Yaxin Li (Class of 2019)

What are you doing for your research project?

Before, I participated in research utilizing single-molecule Fluorescence Resonance Energy Transfer (smFRET) to observe the dynamics of Holliday junction, which is a cross-like structure that contains four DNA double-strands joined together. By combining FRET, which is valued for its distance sensitivity and utility in real-time observation, with high resolution fluorescence microscopy techniques, smFRET permits observation of dynamic and complex bio-molecular events, such as DNA/RNA-protein interactions. The goal of the project was to observe the dynamics of branch migration in Holliday junctions and to characterize the effect that protein binding may have on those dynamics.
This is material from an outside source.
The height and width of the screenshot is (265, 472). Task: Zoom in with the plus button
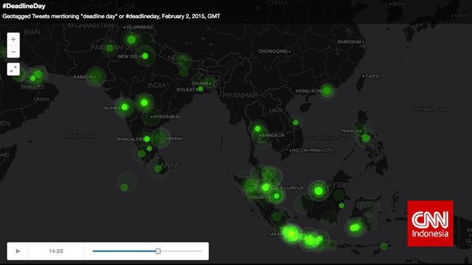[13, 39]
During that project, I did smFRET part in Etson Lab, physics department and did Holliday Junction preparation in Mukerji Lab, MB&B department.

Now I am working in Kottos Group, physics department. My current project is about wave propagation in Multi-Mode Systems. For example, light propagation in Multi-Mode Optical Fibers.
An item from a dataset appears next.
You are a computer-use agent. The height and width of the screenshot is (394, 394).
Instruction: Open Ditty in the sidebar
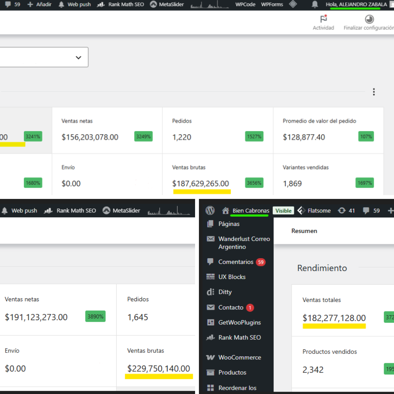coord(225,292)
In my research as an undergraduate research assistant, I have utilized a Random Matrix Theory (RMT) approach to unveil a physical mechanism that shields wave coherent effects in the presence of dynamical disorder. The RMT approach typically uncovers the most universal properties of wave transport in complex systems, and it can therefore serve as a good starting point for the understanding of designing schemes that protect the wave nature of propagation against noises and perturbations.
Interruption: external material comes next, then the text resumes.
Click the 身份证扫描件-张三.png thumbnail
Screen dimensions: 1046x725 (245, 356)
The dynamical disorder is characterized by its strength and correlation length. Also, it is known that propagation at distances larger than this correlation length will imitate a classical random walk process (in the mode space) where all phase-memory effects associated with wave transport are completely destroyed. Instead, we find out that there is a characteristic correlation-scale above which the light propagation is not affected by the “environmental” noise, but rather it is determined by the coherent wave transport occurring during the propagation along the first correlation length.

The conclusions of our study are relevant for a wide range of multi-mode (multi-level) physical settings, appearing in areas as diverse as mesoscopic optics, and matter waves to quantum electronics and quantum biology. These research results constitute the focus of a paper written together with Prof. Tsampikos Kottos and Prof. Doron Cohen. The paper was accepted by Physical Review Letters on March 29, 2019.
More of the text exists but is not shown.